Plant and Grow Poinsettias in Your Garden
Poinsettias aren’t popular only at Christmas time. With the right care, these traditional holiday plants can shed their shiny foil and bows to become long-lasting houseplants.
You can also grow them outdoors in your garden if you live in a frost-free area. Native to tropical parts of Mexico and Central America, poinsettias (Euphorbia pulcherrima) are showy perennials that are hardy in zones 9 to 11, and they’re surprisingly easy to grow.
If your poinsettia is growing in a pot when you get it, keep it indoors in a sunny room where the temperatures range from 65 to 80 degrees F. during the day, and no lower than about 60 degrees F. at night. Avoid putting it near air vents, doors and windows, as hot and cold drafts will cause the foliage to drop.
When you water, remove any decorative foil on your plant and let the excess drain out, or cut slits in the foil and use a saucer underneath to catch the overflow. Empty the saucer so the roots don’t stand in water. After your poinsettia drops its leaves, cut the stems back to 4 to 6 inches high and let it go somewhat dry between waterings.
Wait until the outdoor temperatures at night are consistently 55 degrees F or above before you transplant it into the garden. Then give it a spot in full sun with good drainage where the soil has been amended with organic matter. Poinsettias can tolerate some shade, although their branches will grow longer and rangier-looking. Water regularly, if needed, and feed with a complete fertilizer when new growth appears. Always water after you fertilize.
Poinsettias can grow into small, scraggly trees in their native environment, reaching 10 to 15 feet tall, but you can control their size by pinching them back. Start pinching the growing tips in summer and stop about mid-August.
If your poinsettia is going to be a permanent resident in your garden, and you want it change colors in time for Christmas, plant it in a spot that stays completely dark for about 12-14 hours every night starting in early October. Poinsettias need this prolonged period of darkness to rebloom. They’re short-day plants, which mean that decreasing amounts of daylight stimulate their color change.
(Although we refer to the colorful parts of poinsettias as the flowers, those are actually modified leaves, or bracts. The true flowers are the small, yellow buds in the center of the bracts.)
If you don’t have a dark garden spot, cover your plant with a box or some sort of light-blocking material. Any light, even from a street or security light, can affect flowering while the buds are forming. Outdoor temperatures that stay above 70 degrees F. or drop below 60 degrees at this time can also affect poinsettia color—but there’s not much you can do about the weather.

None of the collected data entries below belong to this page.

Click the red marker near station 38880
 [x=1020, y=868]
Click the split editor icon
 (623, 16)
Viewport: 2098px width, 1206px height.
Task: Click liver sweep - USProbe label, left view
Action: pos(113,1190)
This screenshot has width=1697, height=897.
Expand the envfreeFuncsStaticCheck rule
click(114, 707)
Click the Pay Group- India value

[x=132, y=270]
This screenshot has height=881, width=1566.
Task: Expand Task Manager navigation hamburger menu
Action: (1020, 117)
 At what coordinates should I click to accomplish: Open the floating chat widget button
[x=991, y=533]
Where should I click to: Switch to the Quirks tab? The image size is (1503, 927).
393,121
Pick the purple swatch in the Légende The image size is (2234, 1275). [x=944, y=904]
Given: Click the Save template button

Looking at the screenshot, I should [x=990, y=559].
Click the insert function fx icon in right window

You may have better luck with getting good color if your poinsettia is small enough to dig up and bring inside for the winter. Try putting in a closet or other completely dark room and again, block all light from reaching it for 12 to 14 hours at a time, starting around October 1.
If you leave your poinsettia in the garden, and it’s hit by an unexpected frost, cut it to 12 to 18 inches above the ground early the following spring, or prune it back until you reach live wood. Then start the care cycle over again. With a little luck and effort, you’ll have flowers by the next holiday to brighten your home or garden.